(Photo used with permission)
We had two hens of this breed, until a few days ago. Their names were Penny and Not Penny, but your guess is as good as mine which was which. They were both terribly ragged, with clumps of feathers missing -- victims of Chicken Dinner, The Rooster I Never Wanted (he was dumped upon us by The Chicken Fairy, and you can read that story here). Neither Penny nor Not Penny was particularly photogenic in their beaten-down state, so I opted to use a photo of the supermodel pictured above.
Penny had had a bad year; she was never the same after being mauled by A Beagle Who Shall Remain Nameless last summer, and almost dying. Against the odds Penny survived, but ever after all of the other hens picked on her (probably sensing her weakness) and she became a loner. She avoided the coop during the day, preferring to lay her eggs in the storage room or behind my car tire, and she wandered far afield by herself and seemed to enjoy the solitude. Last fall I was driving down our road with my sister in the car, and there in the middle of the road was Penny, not budging. I pulled the car up inches from her, rolled down the window, looked down on her bedraggled head, and said, "Go home, Penny." To my sister's great amusement, Penny went home.
When Chicken Dinner, the aforementioned rooster, matured in the fall, he began to bother Penny, so Penny started bunking on a four-inch shelf in an open-air shed, five feet in the air. It couldn't have been comfortable, but she preferred it to the coop. I knew something was wrong and started paying attention. One evening around dusk I plucked Penny off the shelf while she dozed, walked her into the coop to gently put her on a perch, and locked her in. Within a few minutes Chicken Dinner had roused himself from sleep, hopped down from his perch, chased Penny into a far corner, pinned her to the dirt on her side, and was savaging her for no discernible reason. I marched into the coop, picked up the terrified hen, backhanded Chicken Dinner, and whisked Penny back outside to the shed to sleep on her shelf. "I'll never make you go in there again," I told her, and I didn't.
That shed shelf bedroom would be Penny's undoing. Penny always rose with the sun (unlike the rest of the chickens, who stay locked up until midday so at least some of them have to lay eggs in the nest boxes instead of the garage). She would hop down to start her endless search for seeds, bugs and veggie scraps. The other morning our new fox neighbor was waiting for her.
This is all that remains of Penny.
Or, it could have been Not Penny -- I'm not sure.
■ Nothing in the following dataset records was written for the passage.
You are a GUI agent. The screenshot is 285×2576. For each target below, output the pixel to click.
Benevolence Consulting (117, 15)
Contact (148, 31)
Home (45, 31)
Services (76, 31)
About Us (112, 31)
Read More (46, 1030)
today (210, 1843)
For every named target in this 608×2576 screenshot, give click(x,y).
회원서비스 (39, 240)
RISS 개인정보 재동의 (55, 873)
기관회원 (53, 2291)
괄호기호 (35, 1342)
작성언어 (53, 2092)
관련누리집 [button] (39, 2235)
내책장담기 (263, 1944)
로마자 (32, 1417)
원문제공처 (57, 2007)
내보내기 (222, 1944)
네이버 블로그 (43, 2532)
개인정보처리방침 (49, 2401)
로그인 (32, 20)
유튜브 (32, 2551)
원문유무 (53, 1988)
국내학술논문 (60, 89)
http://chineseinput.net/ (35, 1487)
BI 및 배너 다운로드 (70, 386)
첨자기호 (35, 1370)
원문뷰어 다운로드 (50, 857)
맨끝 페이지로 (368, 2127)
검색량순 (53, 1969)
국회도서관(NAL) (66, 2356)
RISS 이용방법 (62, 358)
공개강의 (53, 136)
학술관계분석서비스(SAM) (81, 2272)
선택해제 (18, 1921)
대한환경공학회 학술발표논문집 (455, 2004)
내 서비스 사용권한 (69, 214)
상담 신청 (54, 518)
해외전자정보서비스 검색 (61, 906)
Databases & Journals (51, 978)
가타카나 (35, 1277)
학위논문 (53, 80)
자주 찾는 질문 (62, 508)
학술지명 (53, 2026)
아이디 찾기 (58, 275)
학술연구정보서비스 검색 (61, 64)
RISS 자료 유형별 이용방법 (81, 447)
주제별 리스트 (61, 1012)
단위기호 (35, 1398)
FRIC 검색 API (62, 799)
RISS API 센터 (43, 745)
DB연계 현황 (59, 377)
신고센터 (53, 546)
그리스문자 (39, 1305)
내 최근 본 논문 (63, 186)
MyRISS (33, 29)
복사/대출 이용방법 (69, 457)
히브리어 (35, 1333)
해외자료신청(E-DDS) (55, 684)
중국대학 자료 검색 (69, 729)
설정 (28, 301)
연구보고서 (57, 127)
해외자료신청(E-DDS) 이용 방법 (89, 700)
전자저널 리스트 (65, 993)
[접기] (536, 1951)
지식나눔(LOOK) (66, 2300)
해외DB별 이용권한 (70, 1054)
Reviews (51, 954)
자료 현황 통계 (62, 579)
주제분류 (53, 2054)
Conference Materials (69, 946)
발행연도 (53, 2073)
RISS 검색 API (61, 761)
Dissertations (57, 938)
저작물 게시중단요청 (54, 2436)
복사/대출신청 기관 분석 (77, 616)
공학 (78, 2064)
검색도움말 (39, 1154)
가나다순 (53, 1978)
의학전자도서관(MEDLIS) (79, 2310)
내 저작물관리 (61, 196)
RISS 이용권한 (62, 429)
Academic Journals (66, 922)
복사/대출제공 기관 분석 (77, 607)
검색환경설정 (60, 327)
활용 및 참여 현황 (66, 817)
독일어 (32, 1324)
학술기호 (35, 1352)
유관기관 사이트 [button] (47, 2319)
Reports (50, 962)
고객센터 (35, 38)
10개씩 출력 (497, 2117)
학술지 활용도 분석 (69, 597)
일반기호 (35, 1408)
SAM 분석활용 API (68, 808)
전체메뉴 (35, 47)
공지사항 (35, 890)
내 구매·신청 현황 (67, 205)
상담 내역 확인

Either way, they're both gone, and so is the Buff Orpington hen who made a beeline for the pasture every day. I don't know why she did that; chickens must have their reasons. In any case, McGillicuddy also became a to-go meal for the fox.
Just after sunset tonight I saw the fox from my kitchen window as he trotted west along the berry hedge. He disappeared behind the big hay barn, but on a hunch I went outside and stood by our fence, watching. Sure enough, in a minute he reappeared, trotting toward our yard. He was coming surprisingly close for a bright orange animal in the half-light of dusk. I called to him.
"No chicken tonight," I taunted. He didn't hear me and kept advancing. "Go on, beat it," I shouted again. This time he heard me, and froze in his tracks. One more word from me and the fox sprang back toward the berry bushes, covering a great distance in a few leaps. He's gone, but he'll be back every day until he gets all the chickens. I'm afraid their carefree days of freedom are over, poor babies.
Except maybe for Chicken Dinner. I think I'll let him out nice and early.